A convoy of Iraqi peshmerga fighters and weaponry made its way across southeastern Turkey on Wednesday en route for the Syrian town of Kobani to try to help fellow Kurds break an Islamic State siege which has defied US-led air strikes.
Kobani, on the border with Turkey, has been under assault from Islamic State militants for more than a month and its fate has become a test of the US-led coalition’s ability to combat the Sunni insurgents.
Weeks of air strikes on Islamic State positions around Kobani and the deaths of hundreds of their fighters have failed to break the siege. The Kurds and their international allies hope the arrival of the peshmerga, along with heavier weapons, can turn the tide.
Thousands of people took to the streets of the Turkish border town of Suruc, descending on its tree-lined main square and spilling into side streets, some with faces painted in the colors of the Kurdish flag, waiting to cheer on the convoy.
“All the Kurds are together. We want them to go and fight in Kobani and liberate it,” said Issa Ahamd, an 18-year-old high school student among the almost 200,000 Syrian Kurds who have fled to Turkey since the assault on Kobani began.
An initial group of between 90 and 100 peshmerga fighters arrived by plane amid tight security in the southeastern Turkish city of Sanliurfa overnight, according to Adham Basho, a member of the Syrian Kurdish National Council from Kobani.
A Kurdish television channel meanwhile showed footage of what it said was the convoy of peshmerga vehicles laden with weapons. The trucks have been snaking their way through southern Turkey towards Kobani after crossing from northern Iraq.
Saleh Moslem, co-chair of the Syrian Kurdish Democratic Union Party (PYD), said the peshmerga were expected to bring heavy arms to Kobani — known as Ayn al-Arab in Arabic.

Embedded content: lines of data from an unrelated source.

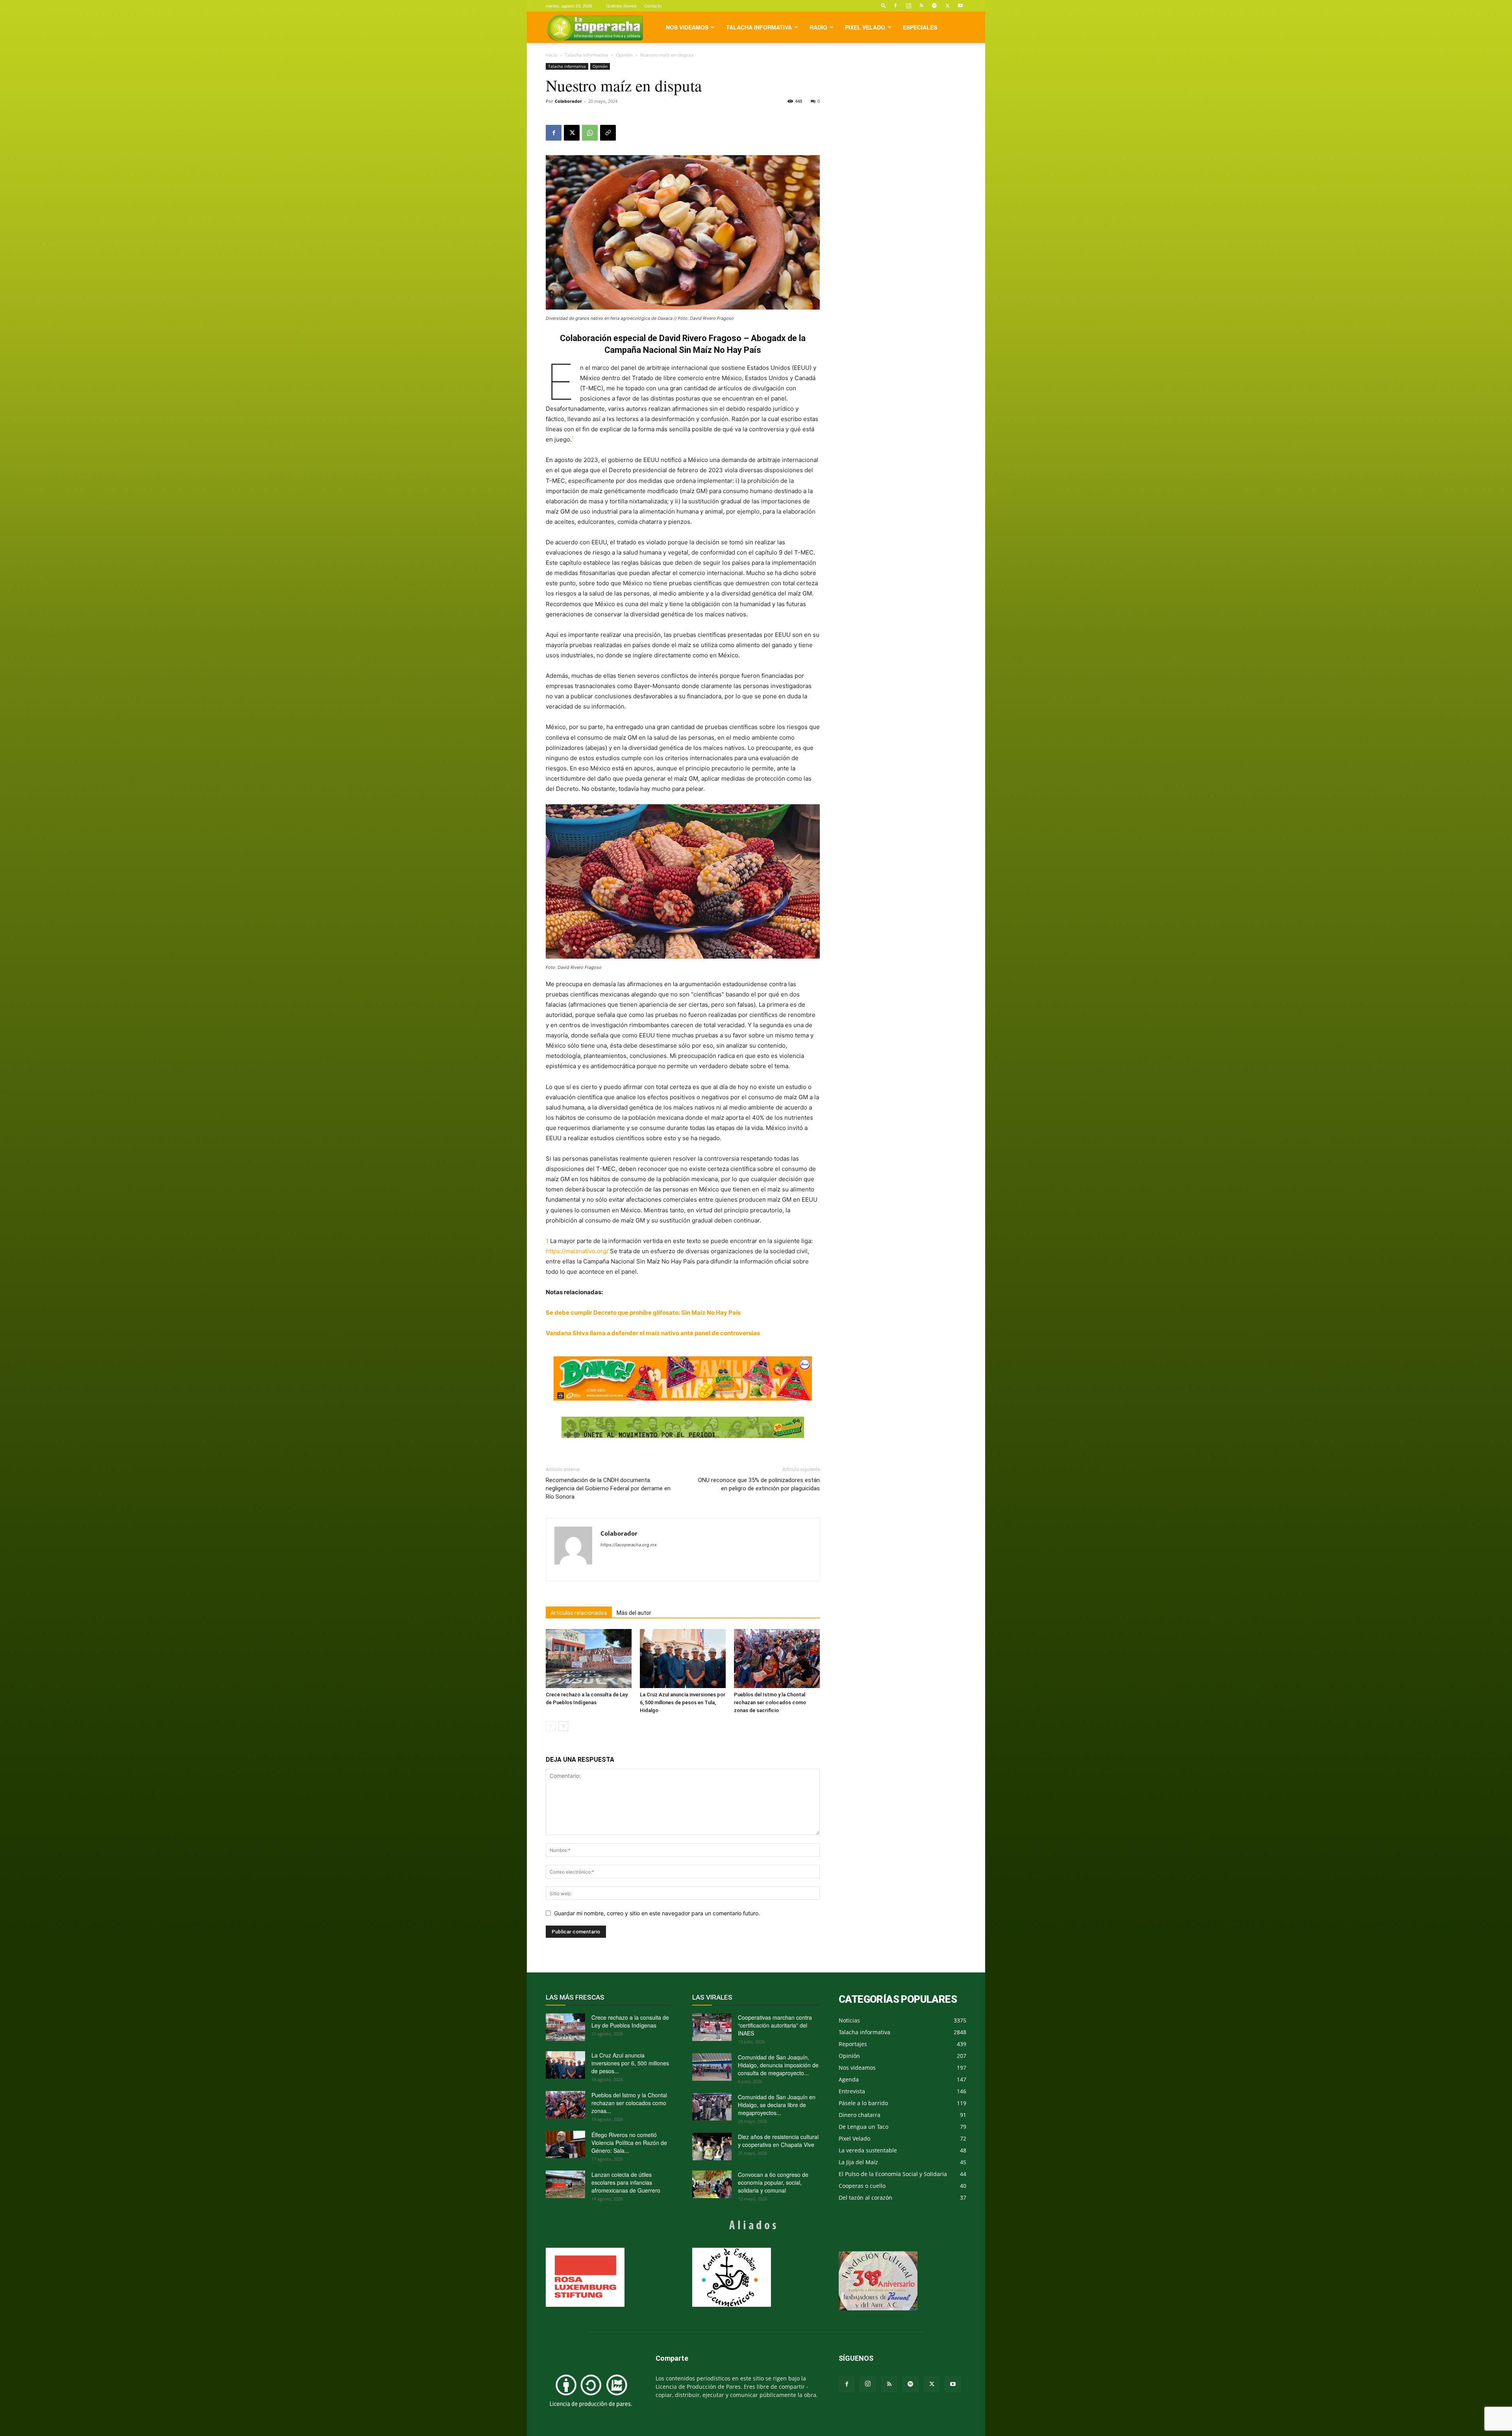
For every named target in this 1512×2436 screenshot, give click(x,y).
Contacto (653, 5)
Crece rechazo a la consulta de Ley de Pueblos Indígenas (630, 2021)
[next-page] (563, 1726)
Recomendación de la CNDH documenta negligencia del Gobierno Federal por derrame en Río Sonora (608, 1488)
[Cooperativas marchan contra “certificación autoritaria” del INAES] (712, 2027)
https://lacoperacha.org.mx (628, 1544)
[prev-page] (551, 1726)
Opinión (624, 55)
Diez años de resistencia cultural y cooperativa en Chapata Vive (778, 2140)
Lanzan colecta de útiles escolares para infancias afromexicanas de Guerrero (625, 2182)
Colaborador (568, 101)
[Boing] (683, 1378)
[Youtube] (960, 5)
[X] (947, 5)
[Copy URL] (608, 133)
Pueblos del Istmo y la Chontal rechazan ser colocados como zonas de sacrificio (770, 1702)
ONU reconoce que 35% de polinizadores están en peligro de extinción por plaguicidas (759, 1484)
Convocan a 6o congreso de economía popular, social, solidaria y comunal (773, 2182)
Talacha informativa (759, 27)
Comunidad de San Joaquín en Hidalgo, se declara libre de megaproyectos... (776, 2105)
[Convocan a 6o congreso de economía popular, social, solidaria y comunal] (712, 2184)
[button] (883, 5)
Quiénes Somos (621, 5)
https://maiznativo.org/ (577, 1251)
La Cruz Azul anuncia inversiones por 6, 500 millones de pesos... (630, 2063)
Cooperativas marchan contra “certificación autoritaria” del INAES (775, 2025)
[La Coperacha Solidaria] (682, 1427)
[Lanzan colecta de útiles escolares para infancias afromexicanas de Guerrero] (565, 2184)
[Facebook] (895, 5)
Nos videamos (687, 27)
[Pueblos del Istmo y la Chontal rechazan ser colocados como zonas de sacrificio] (777, 1658)
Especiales (920, 27)
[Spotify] (934, 5)
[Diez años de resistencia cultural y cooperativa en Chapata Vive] (712, 2146)
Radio (818, 27)
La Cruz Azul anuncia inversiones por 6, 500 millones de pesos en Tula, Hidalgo (682, 1702)
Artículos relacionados (578, 1613)
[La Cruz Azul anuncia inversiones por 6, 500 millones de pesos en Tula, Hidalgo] (683, 1658)
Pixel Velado (865, 27)
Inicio (551, 55)
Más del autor (634, 1613)
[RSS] (921, 5)
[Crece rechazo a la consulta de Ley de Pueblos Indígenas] (589, 1658)
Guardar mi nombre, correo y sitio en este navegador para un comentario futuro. (657, 1913)
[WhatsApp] (590, 133)
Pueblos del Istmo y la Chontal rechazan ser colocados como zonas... (629, 2103)
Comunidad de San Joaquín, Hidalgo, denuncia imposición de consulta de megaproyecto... (778, 2065)
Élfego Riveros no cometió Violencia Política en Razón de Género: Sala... (629, 2142)
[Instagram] (908, 5)
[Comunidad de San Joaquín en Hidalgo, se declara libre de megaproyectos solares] (712, 2107)
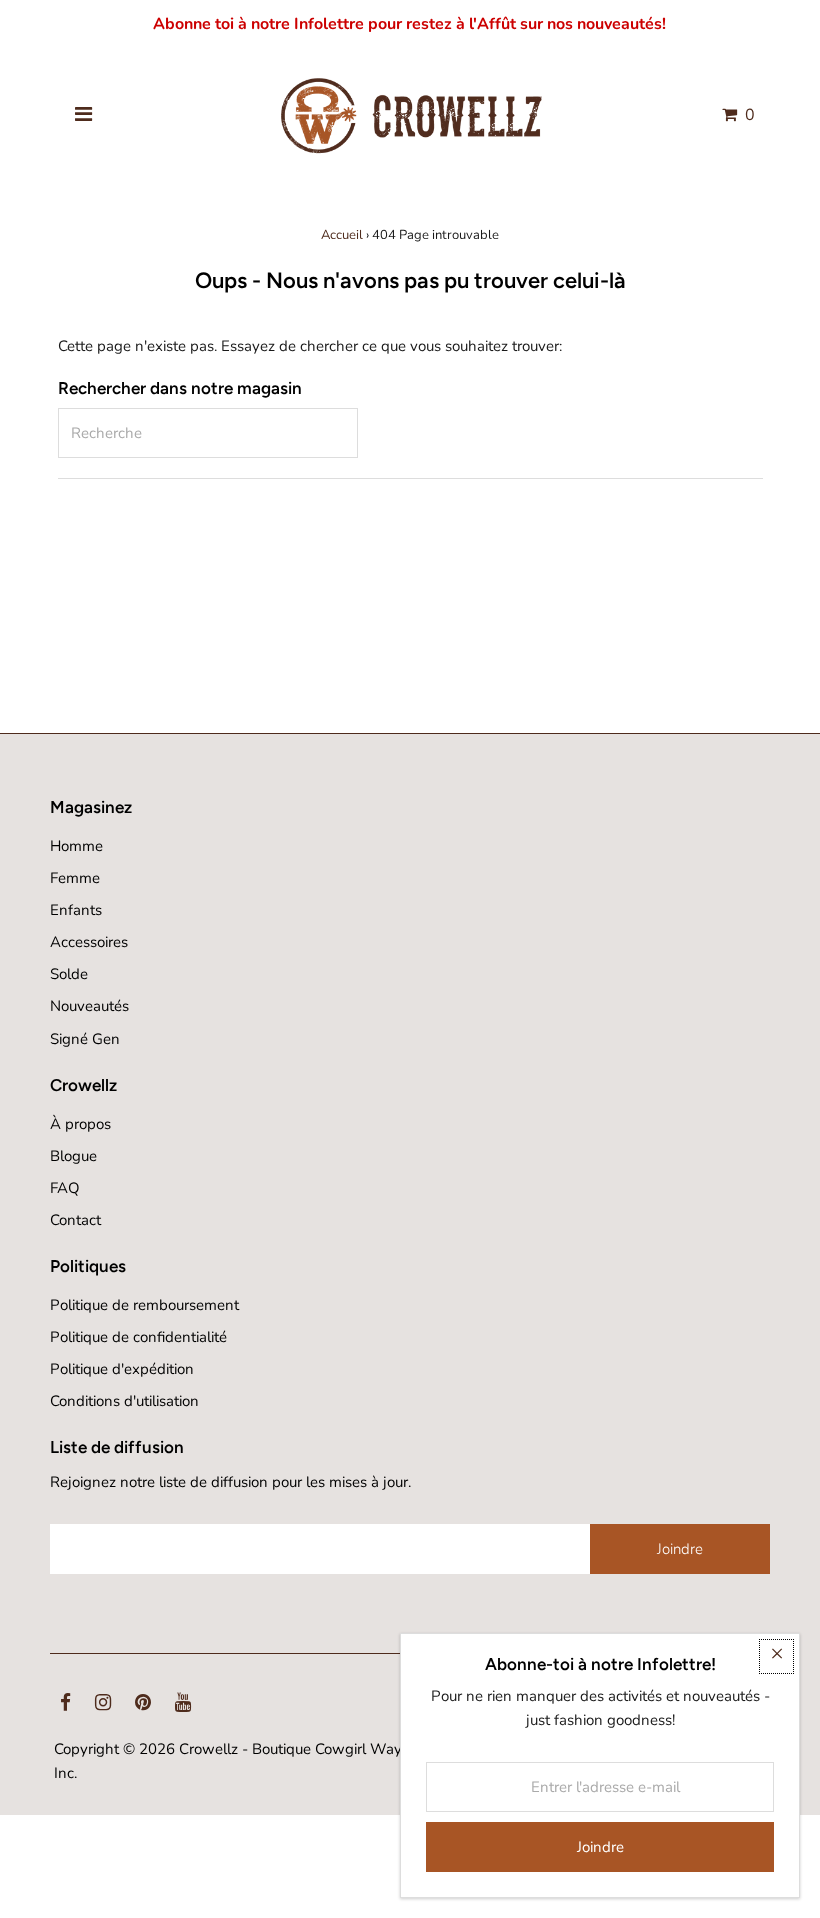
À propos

“It’s mainly artillery, or anti-armor, anti-tank weapons,” he said. The lightly armed Syrian Kurds have said such weaponry is crucial to driving back Islamic State insurgents, who have used armored vehicles and tanks in their assault.
Kurdistan’s Minister of Peshmerga, Mustafa Sayyid Qader, told local media on Tuesday that no limits had been set to how long the forces would remain in Kobani. The Kurdistan Regional Government has said the fighters would not engage in direct combat in Kobani but rather provide artillery support.